6 Şubat depremleri başta deprem olmak üzere yaşanan onca doğa kaynaklı afetten hiçbir ders alınamadığını, hem merkezi idarenin hem de yerel yönetimlerin depreme hazırlıklı olmak adına yapılması gereken hiçbir çalışmayı yapmadıklarını en acı şekilde gözler önüne sermiştir.
Çöken binaların altında kalıp kurtarılmayı bekleyen vatandaşlarımız devletin ilgili kurumlarının koordine olamaması, arama kurtarma çalışmalarının sağlıklı yürütülememesi nedeniyle göz göre göre can vermiştir. Hayatta kalmayı başaranlarsa tek kelimeyle kaderleriyle baş başa bırakılmıştır. Doğal afet durumlarında devletin hızlı ve aktif müdahalede bulunabilmesi için kurulmuş olan Afet ve Acil Durum Yönetim Başkanlığı`nın (AFAD) hemen hiçbir ciddi hazırlığının olmadığı ortaya çıkmıştır. Depremden etkilenen kentlerde ilk iki gün hiçbir alanda organize bir çalışma yürütülmemiş, kriz merkezi kurulmamış, arama-kurtarma çalışmalarına başlanmamıştır.

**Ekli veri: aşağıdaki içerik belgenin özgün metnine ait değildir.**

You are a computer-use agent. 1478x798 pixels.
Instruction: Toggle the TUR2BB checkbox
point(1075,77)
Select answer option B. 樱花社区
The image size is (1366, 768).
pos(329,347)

Yerel yönetimlerin, madencilerin, kolluk kuvvetlerinin, arama- kurtarma konusunda uzman STK gönüllülerinin ve vatandaşlarımızın iyi niyetli çabalarına karşın, özellikle ilk 72 saatte etkin ve koordineli müdahale konusunda kamu otoritesinin eksikliği, arama-kurtarma ekiplerin sayıca yetersizliği, yanı sıra gerekli donanıma sahip yetişmiş eleman, iş makinesi, vinç ve jeneratör vb. ekipman ve teknolojik donanım eksikliği yetersizliği enkaz altında kalan insanlarımıza çok geç ulaşılmasına ve ölümlerin inanılmaz boyutlarda artmasına neden olmuştur.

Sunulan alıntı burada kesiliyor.